We welcomed Carla Cox, CDCES to The Huddle to talk about the value of diabetes camps. Carla has volunteered for diabetes camps across the globe for many years. In this episode, she shares valuable insights on psychosocial and practical benefits of these camps and how healthcare professionals in the diabetes community can get involved.
To learn more about diabetes camps and find or support camps near you, visit the Diabetes Education & Camping Association at: Diabetes Education & Camping Association – Uniting the Global Diabetes Camping Community through Education and Leadership (diabetescamps.org)

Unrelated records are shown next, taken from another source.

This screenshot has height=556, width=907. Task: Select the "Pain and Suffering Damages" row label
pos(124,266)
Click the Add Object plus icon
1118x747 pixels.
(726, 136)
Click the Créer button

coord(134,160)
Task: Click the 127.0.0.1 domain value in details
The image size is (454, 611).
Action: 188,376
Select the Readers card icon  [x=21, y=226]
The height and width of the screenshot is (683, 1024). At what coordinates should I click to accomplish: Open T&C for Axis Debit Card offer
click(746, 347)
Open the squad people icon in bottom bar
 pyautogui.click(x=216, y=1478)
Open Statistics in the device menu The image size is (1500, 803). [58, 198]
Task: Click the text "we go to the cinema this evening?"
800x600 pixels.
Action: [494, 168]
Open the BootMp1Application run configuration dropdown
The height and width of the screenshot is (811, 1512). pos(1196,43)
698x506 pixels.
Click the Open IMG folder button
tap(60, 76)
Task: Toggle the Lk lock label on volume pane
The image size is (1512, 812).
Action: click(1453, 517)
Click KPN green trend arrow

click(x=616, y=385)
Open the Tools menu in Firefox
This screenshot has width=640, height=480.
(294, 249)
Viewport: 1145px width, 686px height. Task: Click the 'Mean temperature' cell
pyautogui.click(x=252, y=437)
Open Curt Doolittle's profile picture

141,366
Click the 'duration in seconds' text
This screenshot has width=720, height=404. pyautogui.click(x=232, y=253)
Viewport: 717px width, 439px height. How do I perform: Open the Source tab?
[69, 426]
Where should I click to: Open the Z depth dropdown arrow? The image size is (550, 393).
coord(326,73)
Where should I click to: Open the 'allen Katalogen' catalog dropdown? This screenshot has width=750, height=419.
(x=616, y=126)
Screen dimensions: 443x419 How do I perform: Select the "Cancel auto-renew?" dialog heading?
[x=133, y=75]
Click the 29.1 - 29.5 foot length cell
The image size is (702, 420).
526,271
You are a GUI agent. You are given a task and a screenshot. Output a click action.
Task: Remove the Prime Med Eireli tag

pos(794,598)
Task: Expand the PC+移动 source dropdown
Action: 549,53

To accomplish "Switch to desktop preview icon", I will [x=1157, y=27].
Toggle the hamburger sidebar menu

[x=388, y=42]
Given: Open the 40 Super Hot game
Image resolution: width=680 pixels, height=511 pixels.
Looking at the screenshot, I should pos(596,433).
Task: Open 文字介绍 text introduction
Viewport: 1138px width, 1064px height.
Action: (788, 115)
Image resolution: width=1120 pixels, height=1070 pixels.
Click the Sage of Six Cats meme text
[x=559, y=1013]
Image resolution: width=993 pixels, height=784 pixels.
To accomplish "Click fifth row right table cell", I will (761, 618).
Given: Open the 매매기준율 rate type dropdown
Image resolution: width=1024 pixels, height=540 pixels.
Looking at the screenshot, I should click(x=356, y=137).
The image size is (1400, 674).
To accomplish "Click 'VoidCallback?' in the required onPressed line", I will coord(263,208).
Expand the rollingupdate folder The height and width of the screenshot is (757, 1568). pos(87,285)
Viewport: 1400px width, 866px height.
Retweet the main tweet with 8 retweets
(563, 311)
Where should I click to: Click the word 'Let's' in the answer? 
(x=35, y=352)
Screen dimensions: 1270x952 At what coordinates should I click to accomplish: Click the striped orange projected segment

To access training modules provided by the American Diabetes Association, visit: American Diabetes Association | Research, Education, Advocacy
Kirsten:
Hello and welcome to ADCES’s podcast, “The Huddle: Conversations with the Diabetes Care Team”. In each episode, we speak with guests from across the diabetes care space to bring you perspectives, issues and updates that elevate your role, inform your practice and ignite your passion. I'm Kirsten Yehl, Associate Director for Research and Proposals at the Association of Diabetes Care and Education Specialists. Today we're joined by Carla Cox. Carla is a certified diabetes care and education specialist and certified insulin pump and CGM trainer affiliated with Mountain Vista Medicine in South Jordan, Utah. She's also the host of Ask the Experts with the American Diabetes Association. For many years, Carla has volunteered for diabetes camps from across the globe to her hometown. In today's conversation, she shares valuable insight on the benefits of diabetes camps and how you can get involved. Carla, welcome to the huddle.
Carla:
Thank you very much. I'm excited to be here.
Kirsten:
Well, it's every year at this time that I'm reaching out to you because it's summer camp season. And I always think about it because I have the best memories of summer camp when I was a kid and you are my go-to resource for camp, specifically diabetes camps. So really happy that you're joining our conversation today. But before we jump into our conversation, I know so many people in the association do know you, but maybe you can introduce yourself for those that maybe don't know you yet.
Carla:
Sure. So I am a dietitian and exercise physiologist working with lots of aspects of the Association of Diabetes, Care and Education Specialists. I work in pediatrics right now and my favorite thing in all of the work that I do is I love camps. I love camps because I think it's great for kids. I think it's great for the medical professions, particularly young people starting out or changing careers to get into type 1 diabetes pediatrics. And it's also for me. So I can be very selfish about this because every time I go to camp, I learn something. I've been doing this for 35 years and I still learn something from the kids. I learned something from parents when they pick up their kids. I just think we can all learn so much by going to diabetes camp.
Kirsten:
Well, your passion shines through loud and clear. It's interesting that one of the questions I was going to ask you is, you know, what makes diabetes camps so special and what keeps bringing you back year after year? And you just said it, right? That you learn like everybody learns. You know, we always think it's just the kids, but everybody, the parents, care providers, people learn. But maybe you can elaborate on that. Like what really brings you back year after year?
Carla:
Well, I think that's it. I mean, I love working with kids, right? And I feel also selfishly a little important when I go, because I can provide kids with knowledge, work with them on a one-on-one basis when they ask questions. And I feel like I can give them the correct answers. So that always makes me feel like, oh, I can kind of fulfill a part of my desire and things I like to do. The other thing I have done is I've really mixed it up. So I don’t go to the same camp every year. Last year I went to seven camps, so you can see I'm a little over the top, I'm a little bit of a campaholic.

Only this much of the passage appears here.